Interface element records ::
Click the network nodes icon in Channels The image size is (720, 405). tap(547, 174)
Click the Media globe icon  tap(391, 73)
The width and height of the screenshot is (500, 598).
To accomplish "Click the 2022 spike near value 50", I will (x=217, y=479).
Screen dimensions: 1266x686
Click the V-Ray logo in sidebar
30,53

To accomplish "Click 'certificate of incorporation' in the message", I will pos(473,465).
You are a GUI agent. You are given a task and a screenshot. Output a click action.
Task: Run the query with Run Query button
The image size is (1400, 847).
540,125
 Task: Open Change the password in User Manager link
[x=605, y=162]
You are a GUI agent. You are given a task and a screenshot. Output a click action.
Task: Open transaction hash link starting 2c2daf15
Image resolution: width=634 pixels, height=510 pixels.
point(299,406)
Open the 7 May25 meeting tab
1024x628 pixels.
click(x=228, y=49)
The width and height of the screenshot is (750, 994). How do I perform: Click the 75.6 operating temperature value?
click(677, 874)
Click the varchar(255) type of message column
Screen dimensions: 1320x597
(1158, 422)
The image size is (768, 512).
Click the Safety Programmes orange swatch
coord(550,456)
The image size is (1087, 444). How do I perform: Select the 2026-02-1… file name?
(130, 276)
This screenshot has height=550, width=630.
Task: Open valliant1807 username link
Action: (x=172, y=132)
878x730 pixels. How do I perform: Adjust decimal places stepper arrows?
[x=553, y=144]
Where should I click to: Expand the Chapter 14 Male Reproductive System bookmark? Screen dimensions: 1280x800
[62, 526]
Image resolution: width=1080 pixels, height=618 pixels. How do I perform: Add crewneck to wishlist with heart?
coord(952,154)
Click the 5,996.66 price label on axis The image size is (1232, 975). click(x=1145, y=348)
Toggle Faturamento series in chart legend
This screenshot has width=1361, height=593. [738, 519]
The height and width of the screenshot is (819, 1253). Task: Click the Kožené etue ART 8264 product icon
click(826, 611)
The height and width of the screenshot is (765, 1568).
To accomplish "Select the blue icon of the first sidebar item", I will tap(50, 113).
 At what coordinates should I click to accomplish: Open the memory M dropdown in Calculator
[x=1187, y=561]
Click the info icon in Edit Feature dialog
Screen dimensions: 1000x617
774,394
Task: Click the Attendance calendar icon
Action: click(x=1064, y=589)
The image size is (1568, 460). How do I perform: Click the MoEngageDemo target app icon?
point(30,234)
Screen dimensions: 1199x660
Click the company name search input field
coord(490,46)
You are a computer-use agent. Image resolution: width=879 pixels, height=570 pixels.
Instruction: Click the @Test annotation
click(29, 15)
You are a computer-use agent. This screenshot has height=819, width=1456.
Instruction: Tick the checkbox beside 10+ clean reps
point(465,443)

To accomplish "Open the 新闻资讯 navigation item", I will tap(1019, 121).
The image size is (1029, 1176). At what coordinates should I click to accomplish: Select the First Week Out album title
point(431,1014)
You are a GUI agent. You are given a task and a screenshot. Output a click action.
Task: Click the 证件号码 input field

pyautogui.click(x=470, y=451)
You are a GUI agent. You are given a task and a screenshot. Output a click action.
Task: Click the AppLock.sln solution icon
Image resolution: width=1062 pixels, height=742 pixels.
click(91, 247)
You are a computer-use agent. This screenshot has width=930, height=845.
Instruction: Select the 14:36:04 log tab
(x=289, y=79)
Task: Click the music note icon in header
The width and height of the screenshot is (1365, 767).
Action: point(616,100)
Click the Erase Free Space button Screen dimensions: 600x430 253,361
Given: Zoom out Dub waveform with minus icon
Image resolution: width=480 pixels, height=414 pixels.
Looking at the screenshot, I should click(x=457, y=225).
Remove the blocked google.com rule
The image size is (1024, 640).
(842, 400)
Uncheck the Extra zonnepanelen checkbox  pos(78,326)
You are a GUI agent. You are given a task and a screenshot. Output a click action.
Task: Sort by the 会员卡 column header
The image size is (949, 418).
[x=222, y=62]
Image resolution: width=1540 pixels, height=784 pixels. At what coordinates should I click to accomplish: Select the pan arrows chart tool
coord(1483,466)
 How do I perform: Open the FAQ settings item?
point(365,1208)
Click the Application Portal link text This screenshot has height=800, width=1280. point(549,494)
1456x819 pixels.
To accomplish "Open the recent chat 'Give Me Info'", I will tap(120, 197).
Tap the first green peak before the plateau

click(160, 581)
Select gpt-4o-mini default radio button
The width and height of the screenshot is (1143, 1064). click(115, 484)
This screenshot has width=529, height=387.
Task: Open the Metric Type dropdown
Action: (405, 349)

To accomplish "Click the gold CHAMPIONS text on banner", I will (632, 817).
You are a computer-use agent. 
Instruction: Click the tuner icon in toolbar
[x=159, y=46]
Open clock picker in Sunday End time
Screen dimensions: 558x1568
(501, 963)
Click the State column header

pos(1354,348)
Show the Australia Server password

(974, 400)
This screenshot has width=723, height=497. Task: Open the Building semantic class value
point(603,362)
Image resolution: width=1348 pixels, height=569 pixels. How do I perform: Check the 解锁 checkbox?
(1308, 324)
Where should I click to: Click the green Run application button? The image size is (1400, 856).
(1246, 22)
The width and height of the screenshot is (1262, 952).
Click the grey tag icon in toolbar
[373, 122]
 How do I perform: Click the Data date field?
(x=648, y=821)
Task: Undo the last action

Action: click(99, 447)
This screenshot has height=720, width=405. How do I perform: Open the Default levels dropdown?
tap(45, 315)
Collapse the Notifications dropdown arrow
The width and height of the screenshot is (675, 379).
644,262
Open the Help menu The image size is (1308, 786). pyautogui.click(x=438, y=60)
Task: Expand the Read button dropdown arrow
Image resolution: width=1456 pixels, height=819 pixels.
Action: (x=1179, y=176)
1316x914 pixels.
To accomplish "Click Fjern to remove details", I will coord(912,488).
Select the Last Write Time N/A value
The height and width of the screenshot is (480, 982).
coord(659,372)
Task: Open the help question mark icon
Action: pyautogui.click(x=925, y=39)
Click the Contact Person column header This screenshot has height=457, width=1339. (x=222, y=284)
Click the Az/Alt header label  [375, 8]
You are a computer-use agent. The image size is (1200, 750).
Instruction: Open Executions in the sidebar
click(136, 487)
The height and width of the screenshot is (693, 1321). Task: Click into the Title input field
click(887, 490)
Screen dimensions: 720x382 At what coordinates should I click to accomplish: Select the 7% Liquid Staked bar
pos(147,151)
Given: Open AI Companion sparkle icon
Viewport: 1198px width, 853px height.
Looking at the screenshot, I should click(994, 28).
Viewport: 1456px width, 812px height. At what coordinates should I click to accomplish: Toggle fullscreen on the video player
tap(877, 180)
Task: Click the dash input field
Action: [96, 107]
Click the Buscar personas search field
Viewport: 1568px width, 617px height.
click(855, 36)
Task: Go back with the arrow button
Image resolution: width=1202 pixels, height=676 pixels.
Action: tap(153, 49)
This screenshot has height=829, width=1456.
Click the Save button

Exercise prompt :: Repeat the lines of the records between the line holding "Click the Az/Alt" and the end of the records, inclusive.

Solution to the exercise ::
Click the Az/Alt header label  [375, 8]
You are a computer-use agent. The image size is (1200, 750).
Instruction: Open Executions in the sidebar
click(136, 487)
The height and width of the screenshot is (693, 1321). Task: Click into the Title input field
click(887, 490)
Screen dimensions: 720x382 At what coordinates should I click to accomplish: Select the 7% Liquid Staked bar
pos(147,151)
Given: Open AI Companion sparkle icon
Viewport: 1198px width, 853px height.
Looking at the screenshot, I should click(994, 28).
Viewport: 1456px width, 812px height. At what coordinates should I click to accomplish: Toggle fullscreen on the video player
tap(877, 180)
Task: Click the dash input field
Action: [96, 107]
Click the Buscar personas search field
Viewport: 1568px width, 617px height.
click(855, 36)
Task: Go back with the arrow button
Image resolution: width=1202 pixels, height=676 pixels.
Action: tap(153, 49)
This screenshot has height=829, width=1456.
Click the Save button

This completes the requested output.